*** Block opens ***
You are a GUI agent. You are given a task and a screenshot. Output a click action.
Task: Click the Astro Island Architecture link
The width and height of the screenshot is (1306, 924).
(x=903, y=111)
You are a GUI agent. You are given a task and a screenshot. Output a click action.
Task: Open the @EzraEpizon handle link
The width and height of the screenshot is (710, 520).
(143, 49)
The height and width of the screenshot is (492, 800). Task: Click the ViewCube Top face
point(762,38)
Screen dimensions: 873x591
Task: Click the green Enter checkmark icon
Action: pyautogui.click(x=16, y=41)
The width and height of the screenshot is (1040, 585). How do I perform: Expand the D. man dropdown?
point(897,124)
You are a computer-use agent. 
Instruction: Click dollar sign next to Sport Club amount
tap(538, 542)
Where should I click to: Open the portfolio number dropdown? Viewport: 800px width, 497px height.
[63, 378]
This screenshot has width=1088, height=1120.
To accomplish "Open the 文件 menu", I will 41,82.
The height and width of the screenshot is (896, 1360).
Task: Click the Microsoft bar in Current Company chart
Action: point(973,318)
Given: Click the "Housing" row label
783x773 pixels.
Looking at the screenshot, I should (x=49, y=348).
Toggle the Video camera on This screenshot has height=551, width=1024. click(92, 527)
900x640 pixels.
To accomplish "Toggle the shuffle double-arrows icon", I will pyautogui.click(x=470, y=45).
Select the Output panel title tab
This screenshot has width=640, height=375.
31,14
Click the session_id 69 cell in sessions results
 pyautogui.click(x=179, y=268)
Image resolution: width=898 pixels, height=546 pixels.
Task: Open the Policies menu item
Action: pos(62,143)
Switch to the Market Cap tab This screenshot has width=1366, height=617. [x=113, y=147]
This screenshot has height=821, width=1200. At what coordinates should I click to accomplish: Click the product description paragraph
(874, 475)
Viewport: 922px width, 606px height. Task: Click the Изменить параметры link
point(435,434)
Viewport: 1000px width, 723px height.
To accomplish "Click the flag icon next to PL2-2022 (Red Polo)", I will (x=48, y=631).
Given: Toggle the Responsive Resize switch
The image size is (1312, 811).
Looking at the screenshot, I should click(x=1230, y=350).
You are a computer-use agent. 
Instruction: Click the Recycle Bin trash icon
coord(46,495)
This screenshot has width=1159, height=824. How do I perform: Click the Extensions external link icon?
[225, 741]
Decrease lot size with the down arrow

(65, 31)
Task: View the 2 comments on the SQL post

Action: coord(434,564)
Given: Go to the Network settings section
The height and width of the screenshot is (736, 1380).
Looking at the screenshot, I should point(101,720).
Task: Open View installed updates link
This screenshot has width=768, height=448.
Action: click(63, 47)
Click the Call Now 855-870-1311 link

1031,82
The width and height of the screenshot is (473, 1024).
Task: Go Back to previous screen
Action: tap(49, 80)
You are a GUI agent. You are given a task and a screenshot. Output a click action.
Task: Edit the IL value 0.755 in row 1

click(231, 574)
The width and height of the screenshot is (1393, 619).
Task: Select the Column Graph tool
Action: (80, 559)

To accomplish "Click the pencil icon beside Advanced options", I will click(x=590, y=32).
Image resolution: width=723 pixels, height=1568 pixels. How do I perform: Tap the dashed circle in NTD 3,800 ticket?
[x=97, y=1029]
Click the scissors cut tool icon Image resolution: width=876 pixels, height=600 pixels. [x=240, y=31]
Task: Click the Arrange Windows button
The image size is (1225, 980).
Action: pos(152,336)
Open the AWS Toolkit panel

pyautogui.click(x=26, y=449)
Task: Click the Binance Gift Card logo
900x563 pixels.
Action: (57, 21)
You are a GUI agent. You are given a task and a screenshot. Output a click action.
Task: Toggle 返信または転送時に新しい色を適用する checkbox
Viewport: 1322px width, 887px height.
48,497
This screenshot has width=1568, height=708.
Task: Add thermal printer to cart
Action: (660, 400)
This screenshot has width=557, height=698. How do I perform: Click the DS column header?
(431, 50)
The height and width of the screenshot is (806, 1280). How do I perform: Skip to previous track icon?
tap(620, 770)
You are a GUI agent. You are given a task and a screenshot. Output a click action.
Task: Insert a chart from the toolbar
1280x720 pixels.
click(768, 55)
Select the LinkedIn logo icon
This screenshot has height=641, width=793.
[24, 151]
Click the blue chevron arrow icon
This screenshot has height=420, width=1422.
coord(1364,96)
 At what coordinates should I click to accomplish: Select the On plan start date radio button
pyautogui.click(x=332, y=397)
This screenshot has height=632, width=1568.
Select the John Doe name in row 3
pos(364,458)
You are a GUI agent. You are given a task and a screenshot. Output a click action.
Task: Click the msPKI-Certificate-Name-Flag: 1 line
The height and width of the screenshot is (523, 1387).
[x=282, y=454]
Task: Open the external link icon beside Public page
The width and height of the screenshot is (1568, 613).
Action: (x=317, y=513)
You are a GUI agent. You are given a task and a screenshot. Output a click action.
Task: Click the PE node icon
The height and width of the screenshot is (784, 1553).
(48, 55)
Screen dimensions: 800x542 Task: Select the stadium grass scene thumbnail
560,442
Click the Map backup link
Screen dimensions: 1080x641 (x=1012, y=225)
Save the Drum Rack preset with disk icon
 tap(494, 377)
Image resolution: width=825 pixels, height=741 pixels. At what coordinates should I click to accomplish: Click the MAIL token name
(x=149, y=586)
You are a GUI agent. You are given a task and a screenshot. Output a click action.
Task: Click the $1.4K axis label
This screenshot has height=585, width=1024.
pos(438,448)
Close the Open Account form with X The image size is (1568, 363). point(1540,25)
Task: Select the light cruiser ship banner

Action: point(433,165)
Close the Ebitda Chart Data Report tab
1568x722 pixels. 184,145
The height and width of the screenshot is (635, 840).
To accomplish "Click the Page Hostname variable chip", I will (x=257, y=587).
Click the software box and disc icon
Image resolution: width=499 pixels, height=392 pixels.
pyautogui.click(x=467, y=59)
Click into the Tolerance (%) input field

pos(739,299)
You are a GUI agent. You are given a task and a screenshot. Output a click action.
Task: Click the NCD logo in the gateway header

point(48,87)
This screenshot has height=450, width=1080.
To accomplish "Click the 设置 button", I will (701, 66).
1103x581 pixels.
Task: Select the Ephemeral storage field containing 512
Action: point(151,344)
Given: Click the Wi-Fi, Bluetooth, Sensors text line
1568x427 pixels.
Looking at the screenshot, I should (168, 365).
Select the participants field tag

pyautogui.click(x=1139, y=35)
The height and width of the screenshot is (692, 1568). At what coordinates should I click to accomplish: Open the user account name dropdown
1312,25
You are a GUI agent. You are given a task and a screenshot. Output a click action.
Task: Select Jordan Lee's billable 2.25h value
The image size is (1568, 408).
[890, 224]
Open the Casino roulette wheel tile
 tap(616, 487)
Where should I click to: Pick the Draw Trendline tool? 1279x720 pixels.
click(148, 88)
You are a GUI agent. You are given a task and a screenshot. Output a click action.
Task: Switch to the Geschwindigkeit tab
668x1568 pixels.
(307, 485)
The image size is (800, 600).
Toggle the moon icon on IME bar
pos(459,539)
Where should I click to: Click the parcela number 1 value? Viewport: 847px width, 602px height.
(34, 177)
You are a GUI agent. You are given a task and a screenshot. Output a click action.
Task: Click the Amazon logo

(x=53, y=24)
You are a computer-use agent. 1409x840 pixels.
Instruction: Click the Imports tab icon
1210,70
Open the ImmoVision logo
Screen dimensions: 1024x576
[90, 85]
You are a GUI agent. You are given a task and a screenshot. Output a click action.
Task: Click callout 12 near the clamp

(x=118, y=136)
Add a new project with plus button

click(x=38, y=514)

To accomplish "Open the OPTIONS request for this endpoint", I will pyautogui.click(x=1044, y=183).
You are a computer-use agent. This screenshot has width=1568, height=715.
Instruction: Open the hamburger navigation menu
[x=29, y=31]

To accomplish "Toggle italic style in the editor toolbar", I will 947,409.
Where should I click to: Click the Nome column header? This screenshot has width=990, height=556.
*** Block closes ***
_About this exercise_
From the records above, reproduce exactly the lines from the one with "Task: Click the Arrange Windows button" to the one with "Task: Click the $1.4K axis label", both included, and no others.

_Finished exercise_
Task: Click the Arrange Windows button
The image size is (1225, 980).
Action: pos(152,336)
Open the AWS Toolkit panel

pyautogui.click(x=26, y=449)
Task: Click the Binance Gift Card logo
900x563 pixels.
Action: (57, 21)
You are a GUI agent. You are given a task and a screenshot. Output a click action.
Task: Toggle 返信または転送時に新しい色を適用する checkbox
Viewport: 1322px width, 887px height.
48,497
This screenshot has width=1568, height=708.
Task: Add thermal printer to cart
Action: (660, 400)
This screenshot has width=557, height=698. How do I perform: Click the DS column header?
(431, 50)
The height and width of the screenshot is (806, 1280). How do I perform: Skip to previous track icon?
tap(620, 770)
You are a GUI agent. You are given a task and a screenshot. Output a click action.
Task: Insert a chart from the toolbar
1280x720 pixels.
click(768, 55)
Select the LinkedIn logo icon
This screenshot has height=641, width=793.
[24, 151]
Click the blue chevron arrow icon
This screenshot has height=420, width=1422.
coord(1364,96)
 At what coordinates should I click to accomplish: Select the On plan start date radio button
pyautogui.click(x=332, y=397)
This screenshot has height=632, width=1568.
Select the John Doe name in row 3
pos(364,458)
You are a GUI agent. You are given a task and a screenshot. Output a click action.
Task: Click the msPKI-Certificate-Name-Flag: 1 line
The height and width of the screenshot is (523, 1387).
[x=282, y=454]
Task: Open the external link icon beside Public page
The width and height of the screenshot is (1568, 613).
Action: (x=317, y=513)
You are a GUI agent. You are given a task and a screenshot. Output a click action.
Task: Click the PE node icon
The height and width of the screenshot is (784, 1553).
(48, 55)
Screen dimensions: 800x542 Task: Select the stadium grass scene thumbnail
560,442
Click the Map backup link
Screen dimensions: 1080x641 (x=1012, y=225)
Save the Drum Rack preset with disk icon
 tap(494, 377)
Image resolution: width=825 pixels, height=741 pixels. At what coordinates should I click to accomplish: Click the MAIL token name
(x=149, y=586)
You are a GUI agent. You are given a task and a screenshot. Output a click action.
Task: Click the $1.4K axis label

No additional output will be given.